### The task
Pull each line holding "Credit" out of the entries below.

### Supplied data
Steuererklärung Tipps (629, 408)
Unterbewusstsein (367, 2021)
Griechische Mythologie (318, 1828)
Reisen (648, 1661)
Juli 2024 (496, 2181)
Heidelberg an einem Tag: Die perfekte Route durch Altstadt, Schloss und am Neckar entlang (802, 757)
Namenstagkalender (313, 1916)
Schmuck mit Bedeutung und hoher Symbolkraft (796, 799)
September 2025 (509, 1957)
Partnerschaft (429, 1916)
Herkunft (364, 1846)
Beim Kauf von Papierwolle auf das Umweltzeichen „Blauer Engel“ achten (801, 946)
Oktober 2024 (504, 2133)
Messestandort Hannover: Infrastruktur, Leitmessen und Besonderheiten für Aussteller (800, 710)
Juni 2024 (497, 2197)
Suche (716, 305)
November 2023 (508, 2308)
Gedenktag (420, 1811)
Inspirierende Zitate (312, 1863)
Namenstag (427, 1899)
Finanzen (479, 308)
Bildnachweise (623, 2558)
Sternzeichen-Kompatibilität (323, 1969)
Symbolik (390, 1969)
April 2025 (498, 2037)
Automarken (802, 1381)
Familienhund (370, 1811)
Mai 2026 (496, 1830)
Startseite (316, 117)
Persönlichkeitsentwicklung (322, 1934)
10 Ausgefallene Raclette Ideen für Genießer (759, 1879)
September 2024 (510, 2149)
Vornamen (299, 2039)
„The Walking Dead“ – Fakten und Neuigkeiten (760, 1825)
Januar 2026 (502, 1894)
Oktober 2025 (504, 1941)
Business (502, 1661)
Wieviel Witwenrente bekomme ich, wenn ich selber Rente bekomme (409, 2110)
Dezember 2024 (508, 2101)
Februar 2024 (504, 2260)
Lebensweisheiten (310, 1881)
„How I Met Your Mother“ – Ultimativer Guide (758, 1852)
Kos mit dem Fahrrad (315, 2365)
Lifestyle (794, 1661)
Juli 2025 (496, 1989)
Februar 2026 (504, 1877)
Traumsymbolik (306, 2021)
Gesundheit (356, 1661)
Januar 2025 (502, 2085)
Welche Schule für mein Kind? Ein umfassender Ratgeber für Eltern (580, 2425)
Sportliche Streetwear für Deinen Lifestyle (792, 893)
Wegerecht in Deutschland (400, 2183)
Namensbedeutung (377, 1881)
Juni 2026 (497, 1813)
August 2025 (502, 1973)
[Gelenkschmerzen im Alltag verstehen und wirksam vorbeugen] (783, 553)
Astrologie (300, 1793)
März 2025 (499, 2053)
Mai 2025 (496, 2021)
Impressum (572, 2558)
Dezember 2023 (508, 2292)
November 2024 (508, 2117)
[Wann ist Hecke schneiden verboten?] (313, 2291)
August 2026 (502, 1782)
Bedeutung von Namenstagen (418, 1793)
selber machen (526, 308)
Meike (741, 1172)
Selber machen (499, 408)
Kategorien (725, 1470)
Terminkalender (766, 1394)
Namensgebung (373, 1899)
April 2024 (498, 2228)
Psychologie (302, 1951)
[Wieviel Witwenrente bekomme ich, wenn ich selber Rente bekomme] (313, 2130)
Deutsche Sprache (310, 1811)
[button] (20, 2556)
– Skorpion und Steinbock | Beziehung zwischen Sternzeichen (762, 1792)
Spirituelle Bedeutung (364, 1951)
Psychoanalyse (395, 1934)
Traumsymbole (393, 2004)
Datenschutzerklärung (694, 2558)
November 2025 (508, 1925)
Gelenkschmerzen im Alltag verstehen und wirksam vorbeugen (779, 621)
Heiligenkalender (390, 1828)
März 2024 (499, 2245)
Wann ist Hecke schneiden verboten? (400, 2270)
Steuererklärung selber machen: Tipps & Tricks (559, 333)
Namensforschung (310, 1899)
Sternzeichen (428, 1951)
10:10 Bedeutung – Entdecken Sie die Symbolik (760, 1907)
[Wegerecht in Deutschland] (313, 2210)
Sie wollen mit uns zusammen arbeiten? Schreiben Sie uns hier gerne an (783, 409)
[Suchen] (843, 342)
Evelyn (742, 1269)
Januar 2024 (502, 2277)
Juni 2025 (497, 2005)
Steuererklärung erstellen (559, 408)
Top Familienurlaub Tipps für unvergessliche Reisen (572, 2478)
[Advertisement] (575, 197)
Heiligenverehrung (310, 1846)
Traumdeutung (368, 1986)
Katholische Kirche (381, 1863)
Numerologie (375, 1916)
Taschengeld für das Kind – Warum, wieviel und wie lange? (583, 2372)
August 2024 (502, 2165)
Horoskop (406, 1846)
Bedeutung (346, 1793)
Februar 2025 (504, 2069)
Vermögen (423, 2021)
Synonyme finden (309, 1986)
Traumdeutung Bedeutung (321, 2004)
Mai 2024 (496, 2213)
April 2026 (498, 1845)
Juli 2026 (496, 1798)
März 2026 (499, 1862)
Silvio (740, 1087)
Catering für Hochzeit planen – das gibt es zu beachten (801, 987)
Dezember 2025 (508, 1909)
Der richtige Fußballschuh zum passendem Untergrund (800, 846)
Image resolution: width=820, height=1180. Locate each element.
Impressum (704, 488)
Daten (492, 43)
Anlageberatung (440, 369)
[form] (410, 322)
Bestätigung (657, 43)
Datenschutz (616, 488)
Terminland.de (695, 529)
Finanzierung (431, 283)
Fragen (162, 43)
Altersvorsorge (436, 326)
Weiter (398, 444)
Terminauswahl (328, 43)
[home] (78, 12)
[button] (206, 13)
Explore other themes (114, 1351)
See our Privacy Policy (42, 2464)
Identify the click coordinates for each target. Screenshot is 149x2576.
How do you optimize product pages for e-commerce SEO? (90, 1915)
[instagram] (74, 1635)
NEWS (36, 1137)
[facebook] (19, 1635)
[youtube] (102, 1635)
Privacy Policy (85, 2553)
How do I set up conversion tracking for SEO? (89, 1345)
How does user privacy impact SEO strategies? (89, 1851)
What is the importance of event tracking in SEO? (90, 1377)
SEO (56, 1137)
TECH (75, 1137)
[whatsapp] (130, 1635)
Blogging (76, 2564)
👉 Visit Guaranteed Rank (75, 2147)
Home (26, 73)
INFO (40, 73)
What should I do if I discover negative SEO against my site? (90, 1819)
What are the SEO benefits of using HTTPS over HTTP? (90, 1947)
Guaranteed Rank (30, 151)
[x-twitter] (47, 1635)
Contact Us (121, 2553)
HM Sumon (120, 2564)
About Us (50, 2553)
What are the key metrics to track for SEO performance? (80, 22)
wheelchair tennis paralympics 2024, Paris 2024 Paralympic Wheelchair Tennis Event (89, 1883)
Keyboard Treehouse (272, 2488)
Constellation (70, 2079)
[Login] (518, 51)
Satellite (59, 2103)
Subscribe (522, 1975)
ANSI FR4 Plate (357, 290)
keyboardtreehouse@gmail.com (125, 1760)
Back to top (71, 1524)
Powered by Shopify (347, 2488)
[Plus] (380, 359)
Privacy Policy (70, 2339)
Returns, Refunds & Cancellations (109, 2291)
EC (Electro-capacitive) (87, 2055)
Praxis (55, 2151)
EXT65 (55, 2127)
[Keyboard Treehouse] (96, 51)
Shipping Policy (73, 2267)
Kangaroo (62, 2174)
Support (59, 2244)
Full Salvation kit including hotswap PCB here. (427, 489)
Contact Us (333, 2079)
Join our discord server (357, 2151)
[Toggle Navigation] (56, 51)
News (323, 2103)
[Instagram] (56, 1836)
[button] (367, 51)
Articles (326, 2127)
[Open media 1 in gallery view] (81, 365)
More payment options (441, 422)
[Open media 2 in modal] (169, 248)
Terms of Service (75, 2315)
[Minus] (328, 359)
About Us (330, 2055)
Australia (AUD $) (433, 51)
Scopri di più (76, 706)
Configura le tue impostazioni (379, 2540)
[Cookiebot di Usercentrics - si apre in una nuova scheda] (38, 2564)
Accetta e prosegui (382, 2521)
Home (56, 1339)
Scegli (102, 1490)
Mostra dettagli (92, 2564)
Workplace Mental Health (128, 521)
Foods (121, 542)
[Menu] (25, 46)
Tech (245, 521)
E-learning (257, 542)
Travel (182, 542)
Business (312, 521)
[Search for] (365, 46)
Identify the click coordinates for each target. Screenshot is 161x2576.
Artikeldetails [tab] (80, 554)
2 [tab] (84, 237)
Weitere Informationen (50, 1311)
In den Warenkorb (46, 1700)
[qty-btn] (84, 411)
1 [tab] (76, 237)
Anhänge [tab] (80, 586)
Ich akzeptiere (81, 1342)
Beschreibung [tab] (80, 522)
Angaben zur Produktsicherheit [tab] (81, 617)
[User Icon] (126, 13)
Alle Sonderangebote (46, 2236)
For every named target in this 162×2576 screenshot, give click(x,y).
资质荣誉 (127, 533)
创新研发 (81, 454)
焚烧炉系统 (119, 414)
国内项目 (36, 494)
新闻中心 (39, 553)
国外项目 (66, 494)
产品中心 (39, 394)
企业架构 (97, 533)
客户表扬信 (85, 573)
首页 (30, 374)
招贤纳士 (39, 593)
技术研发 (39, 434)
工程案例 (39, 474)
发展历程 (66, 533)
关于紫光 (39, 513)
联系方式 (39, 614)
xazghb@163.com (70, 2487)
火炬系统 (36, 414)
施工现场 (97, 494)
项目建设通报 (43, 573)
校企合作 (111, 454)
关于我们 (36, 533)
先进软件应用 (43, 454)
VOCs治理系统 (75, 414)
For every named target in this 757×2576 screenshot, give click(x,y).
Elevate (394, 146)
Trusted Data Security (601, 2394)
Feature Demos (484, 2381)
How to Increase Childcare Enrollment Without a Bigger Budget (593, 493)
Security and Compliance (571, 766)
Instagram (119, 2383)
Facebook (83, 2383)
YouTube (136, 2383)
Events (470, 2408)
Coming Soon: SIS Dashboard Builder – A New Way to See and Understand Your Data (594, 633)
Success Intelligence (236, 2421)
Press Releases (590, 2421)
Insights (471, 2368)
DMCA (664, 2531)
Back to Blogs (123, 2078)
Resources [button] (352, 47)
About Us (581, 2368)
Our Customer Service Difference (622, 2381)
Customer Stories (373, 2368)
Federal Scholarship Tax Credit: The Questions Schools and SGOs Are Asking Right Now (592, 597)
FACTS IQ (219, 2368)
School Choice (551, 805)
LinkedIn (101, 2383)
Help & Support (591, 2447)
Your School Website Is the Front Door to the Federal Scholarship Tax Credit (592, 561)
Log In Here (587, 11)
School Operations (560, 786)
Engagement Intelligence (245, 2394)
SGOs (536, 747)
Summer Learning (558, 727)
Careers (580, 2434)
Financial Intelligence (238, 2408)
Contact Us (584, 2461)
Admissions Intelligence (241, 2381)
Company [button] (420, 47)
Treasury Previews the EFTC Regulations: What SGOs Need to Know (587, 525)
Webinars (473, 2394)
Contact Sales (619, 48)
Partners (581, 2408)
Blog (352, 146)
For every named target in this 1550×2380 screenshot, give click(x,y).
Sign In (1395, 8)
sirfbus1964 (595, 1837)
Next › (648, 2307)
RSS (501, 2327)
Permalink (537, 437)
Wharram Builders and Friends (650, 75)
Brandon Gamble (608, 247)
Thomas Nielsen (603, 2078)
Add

### Output of the task
Federal Scholarship Tax Credit: The Questions Schools and SGOs Are Asking Right Now (592, 597)
Your School Website Is the Front Door to the Federal Scholarship Tax Credit (592, 561)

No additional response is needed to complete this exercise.